Provided entries Block Start

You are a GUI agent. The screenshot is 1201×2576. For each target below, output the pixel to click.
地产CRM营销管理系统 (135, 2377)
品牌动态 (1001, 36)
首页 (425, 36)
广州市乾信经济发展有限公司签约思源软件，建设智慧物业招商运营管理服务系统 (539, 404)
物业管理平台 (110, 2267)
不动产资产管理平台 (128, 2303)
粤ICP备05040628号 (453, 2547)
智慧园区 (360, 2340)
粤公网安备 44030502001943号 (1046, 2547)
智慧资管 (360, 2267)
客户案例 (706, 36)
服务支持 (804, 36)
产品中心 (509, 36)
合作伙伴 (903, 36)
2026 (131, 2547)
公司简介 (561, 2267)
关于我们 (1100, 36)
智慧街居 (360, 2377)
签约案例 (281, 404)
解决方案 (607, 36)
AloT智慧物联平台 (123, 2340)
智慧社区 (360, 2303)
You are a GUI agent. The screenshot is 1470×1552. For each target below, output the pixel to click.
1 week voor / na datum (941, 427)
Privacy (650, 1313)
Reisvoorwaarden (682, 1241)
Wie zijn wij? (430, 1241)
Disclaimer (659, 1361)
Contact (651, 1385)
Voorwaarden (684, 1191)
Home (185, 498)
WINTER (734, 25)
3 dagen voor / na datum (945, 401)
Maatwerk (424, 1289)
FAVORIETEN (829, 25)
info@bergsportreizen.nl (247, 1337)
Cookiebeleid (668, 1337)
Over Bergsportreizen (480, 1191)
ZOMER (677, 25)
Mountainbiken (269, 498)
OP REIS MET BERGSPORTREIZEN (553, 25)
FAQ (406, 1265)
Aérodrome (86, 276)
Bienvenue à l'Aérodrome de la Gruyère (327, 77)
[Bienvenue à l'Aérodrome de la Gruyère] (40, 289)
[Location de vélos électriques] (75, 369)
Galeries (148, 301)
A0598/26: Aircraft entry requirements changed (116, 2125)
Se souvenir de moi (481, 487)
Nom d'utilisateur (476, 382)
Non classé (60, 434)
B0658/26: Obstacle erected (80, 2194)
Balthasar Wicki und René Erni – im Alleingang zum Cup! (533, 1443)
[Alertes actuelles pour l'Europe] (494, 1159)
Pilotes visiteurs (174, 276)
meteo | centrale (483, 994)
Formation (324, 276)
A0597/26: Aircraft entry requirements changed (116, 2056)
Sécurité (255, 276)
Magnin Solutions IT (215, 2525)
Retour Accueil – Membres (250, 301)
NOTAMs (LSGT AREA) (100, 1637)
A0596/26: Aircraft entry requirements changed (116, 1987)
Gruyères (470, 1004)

Provided entries Block End

Reproduce the records above exactly, character for character.

**Exercise response**
You are a GUI agent. The screenshot is 1201×2576. For each target below, output the pixel to click.
地产CRM营销管理系统 (135, 2377)
品牌动态 (1001, 36)
首页 (425, 36)
广州市乾信经济发展有限公司签约思源软件，建设智慧物业招商运营管理服务系统 (539, 404)
物业管理平台 (110, 2267)
不动产资产管理平台 (128, 2303)
粤ICP备05040628号 (453, 2547)
智慧园区 (360, 2340)
粤公网安备 44030502001943号 (1046, 2547)
智慧资管 (360, 2267)
客户案例 (706, 36)
服务支持 (804, 36)
产品中心 (509, 36)
合作伙伴 (903, 36)
2026 (131, 2547)
公司简介 (561, 2267)
关于我们 (1100, 36)
智慧街居 (360, 2377)
签约案例 (281, 404)
解决方案 (607, 36)
AloT智慧物联平台 (123, 2340)
智慧社区 (360, 2303)
You are a GUI agent. The screenshot is 1470×1552. For each target below, output the pixel to click.
1 week voor / na datum (941, 427)
Privacy (650, 1313)
Reisvoorwaarden (682, 1241)
Wie zijn wij? (430, 1241)
Disclaimer (659, 1361)
Contact (651, 1385)
Voorwaarden (684, 1191)
Home (185, 498)
WINTER (734, 25)
3 dagen voor / na datum (945, 401)
Maatwerk (424, 1289)
FAVORIETEN (829, 25)
info@bergsportreizen.nl (247, 1337)
Cookiebeleid (668, 1337)
Over Bergsportreizen (480, 1191)
ZOMER (677, 25)
Mountainbiken (269, 498)
OP REIS MET BERGSPORTREIZEN (553, 25)
FAQ (406, 1265)
Aérodrome (86, 276)
Bienvenue à l'Aérodrome de la Gruyère (327, 77)
[Bienvenue à l'Aérodrome de la Gruyère] (40, 289)
[Location de vélos électriques] (75, 369)
Galeries (148, 301)
A0598/26: Aircraft entry requirements changed (116, 2125)
Se souvenir de moi (481, 487)
Nom d'utilisateur (476, 382)
Non classé (60, 434)
B0658/26: Obstacle erected (80, 2194)
Balthasar Wicki und René Erni – im Alleingang zum Cup! (533, 1443)
[Alertes actuelles pour l'Europe] (494, 1159)
Pilotes visiteurs (174, 276)
meteo | centrale (483, 994)
Formation (324, 276)
A0597/26: Aircraft entry requirements changed (116, 2056)
Sécurité (255, 276)
Magnin Solutions IT (215, 2525)
Retour Accueil – Membres (250, 301)
NOTAMs (LSGT AREA) (100, 1637)
A0596/26: Aircraft entry requirements changed (116, 1987)
Gruyères (470, 1004)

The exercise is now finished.